The counsel of the defendant below, (who is the plaintiff in error,) on the other hand insisted that such an estoppel can only arise where the vendee has acquired the possession by virtue of the contract; and not to the case of a contract to purchase by one previously in possession. That in case of possession acquired by means of a contract to purchase, if the vendee refuses to complete the contract he must relinquish the possession to the vendor from whom he received it; and upon ejectment brought, cannot deny the vendor’s title, who may in such case recover upon the contract without further evidence of title. He insisted that this principle only applies to those cases where possession has been acquired by such recognition of the vendor’s title.

Whatever may be the limits of the rule, it has been held and it seems .to me justly, that repeated applications to purchase by the defendant to the lessor of the plaintiff, affords a presumption that the defendant came in or held under him. Jackson v. Croy, 12 Johnson 427. This if it goes no further, disposes of the first exception as to the refusal of the judge to non-suit. The contract to take a deed at the end of the year and to pay interest in the mean time, at any rate, formed a prima facie case and entitled the plaintiff to recover unless rebutted.

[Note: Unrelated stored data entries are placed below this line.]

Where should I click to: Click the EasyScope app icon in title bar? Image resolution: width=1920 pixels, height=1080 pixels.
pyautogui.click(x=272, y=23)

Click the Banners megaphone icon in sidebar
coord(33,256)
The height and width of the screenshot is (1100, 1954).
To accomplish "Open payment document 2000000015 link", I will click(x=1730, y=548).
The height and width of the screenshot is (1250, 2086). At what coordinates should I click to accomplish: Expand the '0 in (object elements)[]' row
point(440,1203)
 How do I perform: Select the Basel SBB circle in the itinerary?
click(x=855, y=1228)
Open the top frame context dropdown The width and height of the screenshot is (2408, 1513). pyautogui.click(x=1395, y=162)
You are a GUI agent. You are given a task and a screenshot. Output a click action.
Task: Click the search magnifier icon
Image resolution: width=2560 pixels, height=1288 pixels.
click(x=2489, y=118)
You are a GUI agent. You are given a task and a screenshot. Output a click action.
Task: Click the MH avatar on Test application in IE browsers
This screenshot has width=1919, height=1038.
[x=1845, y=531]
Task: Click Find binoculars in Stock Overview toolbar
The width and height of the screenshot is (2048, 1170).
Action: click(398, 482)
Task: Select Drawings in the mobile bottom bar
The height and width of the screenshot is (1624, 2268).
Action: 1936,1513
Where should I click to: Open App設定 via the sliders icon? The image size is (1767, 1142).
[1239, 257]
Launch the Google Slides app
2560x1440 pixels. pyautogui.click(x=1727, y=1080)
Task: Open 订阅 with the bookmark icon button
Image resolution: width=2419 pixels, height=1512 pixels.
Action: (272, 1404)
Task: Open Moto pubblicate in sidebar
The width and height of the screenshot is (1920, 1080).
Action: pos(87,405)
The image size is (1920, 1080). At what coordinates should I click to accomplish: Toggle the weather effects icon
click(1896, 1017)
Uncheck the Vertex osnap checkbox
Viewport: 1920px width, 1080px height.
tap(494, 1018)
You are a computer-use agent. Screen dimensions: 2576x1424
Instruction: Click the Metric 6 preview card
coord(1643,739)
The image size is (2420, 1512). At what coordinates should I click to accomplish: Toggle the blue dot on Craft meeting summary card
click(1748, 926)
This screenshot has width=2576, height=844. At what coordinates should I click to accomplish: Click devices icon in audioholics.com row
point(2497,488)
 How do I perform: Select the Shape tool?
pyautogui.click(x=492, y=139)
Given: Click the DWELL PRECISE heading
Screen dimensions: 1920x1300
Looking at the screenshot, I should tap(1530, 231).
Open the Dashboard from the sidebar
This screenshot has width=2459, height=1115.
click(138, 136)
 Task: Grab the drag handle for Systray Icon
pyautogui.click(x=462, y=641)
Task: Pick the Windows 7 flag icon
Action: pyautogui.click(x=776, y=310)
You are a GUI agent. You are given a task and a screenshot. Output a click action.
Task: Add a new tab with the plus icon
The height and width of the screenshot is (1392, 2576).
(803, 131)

*655This brings us to the chief inquiry, whether the defendant was concluded by this contract from denying the title in an action to recover the possession. The defendant who denies that he was so concluded, offered to show that he was previously in possession by proof that he held under a lease from one Gillingham from 1st April 1835 for seven years, ending 1st April 1842, five days prior to the contract. It seems to me that holding the possession under the contract is equivalent to an actual entry by virtue of the contract: that the keeping the possession is equivalent to obtaining the possession. That it is within the rule when a party has kept as well as obtained the possession of land, which otherwise he would not have had, by means of an agreement to purchase, and that he is equally estopped from setting forth anything in opposition to its terms or intent in a suit brought to recover such possession. In this case the contract to purchase was made on the 6th April, 1842. The defendant agreed to receive, one year afterwards, a deed with covenants of warranty; to take at the end of the year a title from the lessor of the plaintiff, and to pay interest upon the price of land from the date of the contract, or rather from the first day of April. He contracted to take the grain growing on the ground as well the crop at the date of the contract, as also that which would be at the time of executing the deed, which was “ to pass to him by virtue of the contract. It seems to me that this was an agreement to hold for that year under the plaintiff. Whatever might have been the previous rights of the defendant, or those under whom he may previously have held, with his eyes open, he enters into this engagement to hold for one year under the plaintiff, and at the end of the year to accept a title from him. The plaintiff for one year was prevented from asserting any right he may have had to the possession. Under the contract and in consequence thereof, he consented to the occupation of the premises by the purchaser, from the time of making the contract until the time when the deed was to be delivered. Under these circumstances, if the purchaser refused to complete the contract, I hold that he was bound to deliver up the possession. I concur in affirming the judgment of the Supreme Court. Judgment affirmed.

Cited in Den v. Baldwin, 1 Zab. 405; Lounsberry v. Locander, 10 C. E. Gr. 557.